XI. yüzyılda Selçuklu Türkleri’nin Anadolu’nun fethine yönelik seferleri Uşak bölgesine kadar uzandı. Bu yüzyılın ikinci yarısında Emîr Afşin’in Marmara denizi kıyılarına ulaşan akınının güzergâhında Uşak yöresi de bulunuyordu. Malazgirt zaferinin


ardından 1075’te İznik’in alınışının ertesi yılı Uşak ve çevresi Selçuklular’ın hâkimiyetine girdi. Bu hâkimiyet Türkler’e karşı düzenlenen I. Haçlı Seferi’ne kadar sürdü. 1097’de Eskişehir (Dorylaion) Muharebesi’ndeki yenilgi üzerine Bizanslılar Uşak ve çevresini tekrar ele geçirdi. Burası XII. yüzyılın ikinci yarısına kadar sınır (uç) bölgesinde yer aldı. Bizans İmparatoru I. Manuel Komnenos’un ölümünden (1180) iki yıl sonra Uluborlu, Kütahya, Eskişehir ve Alaşehir ile birlikte Uşak tekrar Selçuklular’ın egemenliğine geçti. II. Kılıcarslan’ın ülkesini on bir oğluna bölüştürmesi sırasında Uşak, Uluborlu ve Kütahya ile birlikte I. Gıyâseddin Keyhusrev’in payına düştü (1182). Kardeşler arasında başlayan taht mücadelesi esnasında şehir bir defa daha Bizans’ın eline geçti. Uşak yöresinde kalıcı hâkimiyet I. Alâeddin Keykubad devrinde tesis edildi (630/1233). Ardından burası Germiyanoğulları’nın sınırları içinde kaldı ve zaman zaman siyasî çalkantılara sahne oldu. 1381’de Kütahya ve yöresi sancak olarak Osmanlı şehzadesi Yıldırım Bayezid’e verilince Germiyan Beyi Süleyman Şah Kula kasabasına çekildi, vefatına kadar burada oturdu. Uşak’ın, Kula’ya yakınlığı sebebiyle bir süre daha Germiyanoğulları’nda kaldığı düşünülmektedir. Oğlu Yâkub Bey’in babasının sağlığında Uşak ve Şuhut taraflarında valilik yaptığı bilinmektedir (763/1362). Kosova Muharebesi’nden (1389) sonra II. Yâkub Bey eski topraklarını geri almaya çalıştı. Ardından Yıldırım Bayezid diğer Anadolu beylikleri gibi Germiyanoğulları Beyliği’ni de Osmanlı sınırları içine aldı ve Uşak da Osmanlı topraklarına katıldı (792/1390). Ankara Savaşı’n-dan (1402) sonra II. Yâkub Bey yeniden beyliğin başına geçti ve Uşak’ı da egemenliği altına aldı. II. Yâkub Bey, Osmanlı şehzadeleri arasında başlayan saltanat mücadelesinde yeğeni Çelebi Mehmed’in tarafını tuttu. 831’de (1428) Edirne’ye giderek kız kardeşinin torunu II. Murad ile görüştü, erkek evlâdı olmadığından memleketini vefatında kendisine bırakacağını bildirdi. Kütahya’ya dönünce II. Murad’a bir vasiyetnâme gönderip söylediklerini teyit etti. Yâkub Bey’in vefatının ardından (1429) Kütahya’ya sancak beyi olarak Timurtaşpaşazâde Umur Bey’in oğlu Osman Çelebi tayin edildi. Uşak da böylece bu sancağın bir parçası oldu.

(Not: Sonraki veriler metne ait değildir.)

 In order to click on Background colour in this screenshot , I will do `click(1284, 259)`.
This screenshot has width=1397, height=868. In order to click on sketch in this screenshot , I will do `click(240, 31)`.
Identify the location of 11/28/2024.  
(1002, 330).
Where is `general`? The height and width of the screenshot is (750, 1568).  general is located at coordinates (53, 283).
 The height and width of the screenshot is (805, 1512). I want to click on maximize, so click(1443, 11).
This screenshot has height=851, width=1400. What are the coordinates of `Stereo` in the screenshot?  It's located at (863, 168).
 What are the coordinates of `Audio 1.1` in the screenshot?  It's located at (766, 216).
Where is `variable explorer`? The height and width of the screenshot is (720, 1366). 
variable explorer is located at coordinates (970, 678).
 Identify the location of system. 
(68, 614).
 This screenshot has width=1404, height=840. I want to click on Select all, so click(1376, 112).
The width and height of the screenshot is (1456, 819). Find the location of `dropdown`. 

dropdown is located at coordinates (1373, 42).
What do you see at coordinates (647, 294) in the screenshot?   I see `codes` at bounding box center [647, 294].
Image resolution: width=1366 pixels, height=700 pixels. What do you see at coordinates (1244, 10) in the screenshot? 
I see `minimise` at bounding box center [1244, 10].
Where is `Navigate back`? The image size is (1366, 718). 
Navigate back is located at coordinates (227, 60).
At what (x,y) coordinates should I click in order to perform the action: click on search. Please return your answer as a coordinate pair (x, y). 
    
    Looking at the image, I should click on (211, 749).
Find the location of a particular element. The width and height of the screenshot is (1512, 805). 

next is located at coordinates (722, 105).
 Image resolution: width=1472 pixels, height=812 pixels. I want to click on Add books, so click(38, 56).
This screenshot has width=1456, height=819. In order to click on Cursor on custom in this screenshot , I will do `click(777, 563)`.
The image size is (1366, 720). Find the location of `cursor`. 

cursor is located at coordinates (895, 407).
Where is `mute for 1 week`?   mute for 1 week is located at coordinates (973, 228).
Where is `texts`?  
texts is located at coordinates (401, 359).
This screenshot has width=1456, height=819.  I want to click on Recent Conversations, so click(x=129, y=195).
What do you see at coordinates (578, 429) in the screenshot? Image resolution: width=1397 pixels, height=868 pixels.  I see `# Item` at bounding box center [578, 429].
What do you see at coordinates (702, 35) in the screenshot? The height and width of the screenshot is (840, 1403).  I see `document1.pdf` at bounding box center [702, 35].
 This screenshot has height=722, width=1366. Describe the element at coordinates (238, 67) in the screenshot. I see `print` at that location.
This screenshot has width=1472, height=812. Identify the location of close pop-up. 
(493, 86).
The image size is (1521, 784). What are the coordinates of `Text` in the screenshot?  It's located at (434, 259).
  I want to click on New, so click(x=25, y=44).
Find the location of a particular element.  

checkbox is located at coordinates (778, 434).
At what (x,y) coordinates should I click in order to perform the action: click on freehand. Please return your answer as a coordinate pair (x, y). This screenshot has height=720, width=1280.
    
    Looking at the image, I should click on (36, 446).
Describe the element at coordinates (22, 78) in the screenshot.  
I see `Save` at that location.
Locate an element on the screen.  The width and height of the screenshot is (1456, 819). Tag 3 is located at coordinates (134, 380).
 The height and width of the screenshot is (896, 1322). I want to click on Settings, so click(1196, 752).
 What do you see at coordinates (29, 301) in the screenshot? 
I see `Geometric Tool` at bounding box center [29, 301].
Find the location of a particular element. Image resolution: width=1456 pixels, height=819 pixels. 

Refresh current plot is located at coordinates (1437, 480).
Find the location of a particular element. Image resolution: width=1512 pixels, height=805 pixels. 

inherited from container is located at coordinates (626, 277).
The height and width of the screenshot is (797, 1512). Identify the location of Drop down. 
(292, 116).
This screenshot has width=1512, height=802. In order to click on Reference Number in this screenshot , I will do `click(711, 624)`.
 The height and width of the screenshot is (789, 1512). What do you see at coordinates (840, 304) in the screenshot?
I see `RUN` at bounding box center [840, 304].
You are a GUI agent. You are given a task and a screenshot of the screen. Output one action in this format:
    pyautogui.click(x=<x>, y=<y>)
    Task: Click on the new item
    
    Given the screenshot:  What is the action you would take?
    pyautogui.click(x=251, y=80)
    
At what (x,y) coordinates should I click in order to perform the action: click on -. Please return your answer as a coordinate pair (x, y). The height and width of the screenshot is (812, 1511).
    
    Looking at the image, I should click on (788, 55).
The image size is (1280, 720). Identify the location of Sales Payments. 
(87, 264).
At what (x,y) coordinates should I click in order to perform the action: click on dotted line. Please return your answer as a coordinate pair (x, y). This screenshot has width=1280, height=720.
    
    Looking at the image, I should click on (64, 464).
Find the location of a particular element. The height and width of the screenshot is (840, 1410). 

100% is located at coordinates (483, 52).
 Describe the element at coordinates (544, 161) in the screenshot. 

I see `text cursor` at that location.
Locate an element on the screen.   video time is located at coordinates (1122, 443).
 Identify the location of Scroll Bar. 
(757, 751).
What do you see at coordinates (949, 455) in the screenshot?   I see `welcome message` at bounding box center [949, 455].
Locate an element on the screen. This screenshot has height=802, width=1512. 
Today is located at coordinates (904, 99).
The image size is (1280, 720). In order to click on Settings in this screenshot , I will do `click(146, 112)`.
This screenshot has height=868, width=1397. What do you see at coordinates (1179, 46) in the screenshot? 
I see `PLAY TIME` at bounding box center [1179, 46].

Osmanlı döneminde Uşak’ta çok önemli olaylar cereyan etmedi. XVI. yüzyılın sonları itibariyle başlayan ve XVII. yüzyıl boyunca devam eden Celâlî isyanlarından zarar gördü. XVIII. yüzyılda Osmanlı Devleti’nde âyanlık düzeni devri başlayınca Uşak ve çevresi de mahallî güçlerin nüfuz sahası içine girdi. Bunlardan Curaoğlu Ahmed, Çakallı aşiretine bağlı bir fırka zâbiti olup kardeşi Kadı Süleyman ile beraber etrafına topladığı silâhlı adamlarla Uşak yöresinde eşkıyalık hareketlerinde bulundu. Daha sonra kapıcıbaşılık mevkiine getirildi, bir ara takibata uğradı. Rus savaşında faydalı olur düşüncesiyle kendisine paşalık pâyesi verildi ve sancak beyliğine (bir arşiv belgesine göre Maraş sancağı) getirildi; ancak 1792’de idam edildi.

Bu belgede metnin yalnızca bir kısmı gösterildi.